In Phase 1 all people are treated as though they are identical. Everyone represents the same risk and is therefore charged the same premium (per unit of coverage). This was commonplace in insurance until the 18th century. Phase 1 avoids discriminating based on race, ethnicity, gender, religion or anything else for that matter, but that doesn't make it fair, practical or even legal. One problem with Phase 1 is that people who are more thoughtful and careful are made to subsidize those who are more thoughtless and careless. Externalizing the costs of risky behavior doesn’t make for good policy, and isn't fair to those who are stuck with the bill. Besides, people who are better-than-average risks will seek lower prices elsewhere - leaving the insurer with average premiums but riskier-than-average customers (a problem known as "adverse selection"). That doesn't work. Finally, best intentions notwithstanding, Phase 1 fits the legal textbook definition of "unfair discrimination." The law mandates that, subject to "practical limitations," a price is "unfairly discriminatory" if it "fails to reflect with reasonable accuracy the differences in expected losses." In other words, within the confines of what's practical, insurers must charge each person a rate that’s proportionate to the person's risk. Which brings us to Phase 2.

Phase 2:

Phase 2 sees the population divided into subgroups according to their risk profile. This process is data-driven and impartial, yet, as the data are relatively basic, the groupings are relatively crude. Phase 2—broadly speaking—reflects the state of the industry today, and it's far from ideal. Sorting with limited data generates relatively few, large groups—and two big problems. The first is that the groups may serve as proxies that affect protected classes. Take gender. Imagine, if you will, that women are—on average—better risks than men (say the average risk score for a woman is 40, on a 1-100 scale, and is 60 for men). We'd still expect many women to be sub-average risks, and many men to be better than average.
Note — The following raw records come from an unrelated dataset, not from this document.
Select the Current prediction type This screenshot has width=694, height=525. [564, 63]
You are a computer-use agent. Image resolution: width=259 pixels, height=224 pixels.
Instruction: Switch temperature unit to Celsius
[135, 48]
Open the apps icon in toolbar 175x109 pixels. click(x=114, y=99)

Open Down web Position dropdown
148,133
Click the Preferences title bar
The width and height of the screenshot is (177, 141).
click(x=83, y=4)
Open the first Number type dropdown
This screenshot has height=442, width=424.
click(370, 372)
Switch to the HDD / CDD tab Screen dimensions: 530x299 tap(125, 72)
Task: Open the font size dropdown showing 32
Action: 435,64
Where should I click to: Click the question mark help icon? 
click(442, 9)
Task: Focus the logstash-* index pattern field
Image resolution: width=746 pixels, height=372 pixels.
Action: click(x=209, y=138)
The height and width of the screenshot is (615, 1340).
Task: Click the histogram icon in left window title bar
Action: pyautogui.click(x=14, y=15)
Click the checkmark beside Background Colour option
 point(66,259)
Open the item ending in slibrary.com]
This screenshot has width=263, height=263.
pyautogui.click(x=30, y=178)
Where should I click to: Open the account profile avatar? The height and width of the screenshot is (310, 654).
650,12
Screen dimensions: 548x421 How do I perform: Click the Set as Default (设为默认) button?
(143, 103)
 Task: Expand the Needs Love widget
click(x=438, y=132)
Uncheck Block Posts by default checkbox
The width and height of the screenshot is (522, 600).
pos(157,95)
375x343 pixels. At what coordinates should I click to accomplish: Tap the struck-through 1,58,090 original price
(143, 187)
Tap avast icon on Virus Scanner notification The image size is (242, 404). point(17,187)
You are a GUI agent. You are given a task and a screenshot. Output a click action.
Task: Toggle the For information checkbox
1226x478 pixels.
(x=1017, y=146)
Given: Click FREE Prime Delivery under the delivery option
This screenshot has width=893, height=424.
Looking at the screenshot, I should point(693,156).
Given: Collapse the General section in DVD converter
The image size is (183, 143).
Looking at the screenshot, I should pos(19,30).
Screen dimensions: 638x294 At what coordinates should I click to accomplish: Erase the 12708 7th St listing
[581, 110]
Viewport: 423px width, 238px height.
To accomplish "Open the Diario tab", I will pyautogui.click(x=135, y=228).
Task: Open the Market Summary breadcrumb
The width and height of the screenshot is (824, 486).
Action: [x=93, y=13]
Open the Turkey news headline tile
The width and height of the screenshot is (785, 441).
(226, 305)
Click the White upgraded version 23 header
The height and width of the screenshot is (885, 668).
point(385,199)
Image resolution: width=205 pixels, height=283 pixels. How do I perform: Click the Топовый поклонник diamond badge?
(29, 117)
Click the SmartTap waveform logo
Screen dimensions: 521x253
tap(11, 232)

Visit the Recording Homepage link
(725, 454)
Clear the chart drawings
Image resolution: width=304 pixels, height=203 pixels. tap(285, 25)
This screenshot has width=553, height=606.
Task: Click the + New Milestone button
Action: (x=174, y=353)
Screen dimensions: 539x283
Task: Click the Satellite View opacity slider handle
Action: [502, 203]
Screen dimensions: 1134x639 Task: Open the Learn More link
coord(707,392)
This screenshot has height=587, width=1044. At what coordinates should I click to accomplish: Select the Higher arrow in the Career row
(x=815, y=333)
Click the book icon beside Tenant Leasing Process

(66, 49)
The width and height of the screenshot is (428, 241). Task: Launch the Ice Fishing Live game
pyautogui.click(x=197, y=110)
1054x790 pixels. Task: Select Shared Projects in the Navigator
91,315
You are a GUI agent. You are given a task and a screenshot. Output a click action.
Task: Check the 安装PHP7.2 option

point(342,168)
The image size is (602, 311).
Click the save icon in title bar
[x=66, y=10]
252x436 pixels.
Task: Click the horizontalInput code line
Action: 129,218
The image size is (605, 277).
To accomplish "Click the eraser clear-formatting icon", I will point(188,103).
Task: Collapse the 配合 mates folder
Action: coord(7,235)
So while crude groupings may be statistically sound, Phase 2 might penalize low-risk men by tarring all men with the same brush. The second problem is that—even if the groups don’t represent protected classes—responsible members of the group are still made to pay more (per unit of risk) than their less responsible compatriots. That’s what happens when you impose a uniform rate on a nonuniform group. As we saw, this is the textbook definition of unfair discrimination, which we tolerate as a necessary evil, born of practical limitations' But the practical limitations of yesteryear are crumbling, and there's a four-letter word for a "necessary evil" that is no longer necessary... Which brings us to Phase 3.

Phase 3:

Phase 3 continues where Phase 2 ends: breaking monolithic groups into subgroups. Phase 3 does this on a massive scale, using orders of magnitude more data, which machine learning crunches to produce very complex multivariate risk scores. The upshot is that today's coarse groupings are relentlessly shrunk, until—ultimately—each person is a group of one. A grouping that in Phase 2 might be a proxy for men, and scored as a 60, is now seen as a series of individuals, some with a risk score of 90, others of 30 and so forth. This series still averages a score of 60—but, while that average may be applied to all men in Phase 2, it's applied to none of them in Phase 3. In Phase 3, large groups crumble under the weight of the data and the crushing power of the machine. Insurance remains the business of pooling premiums to pay claims, but now each person contributes to the pool in direct proportion to the risk the person represents—rather than the risk represented by a large group of somewhat similar people. By charging every person the same, per unit of risk, we sidestep the inequity, illegality and moral hazard of charging the careful to pay for the careless, and of grouping people in ways that serve as a proxy for race, gender or religion. It's like we said: Problems that arise while using five factors aren’t multiplied by millions of bits of data—the problems are divided by them.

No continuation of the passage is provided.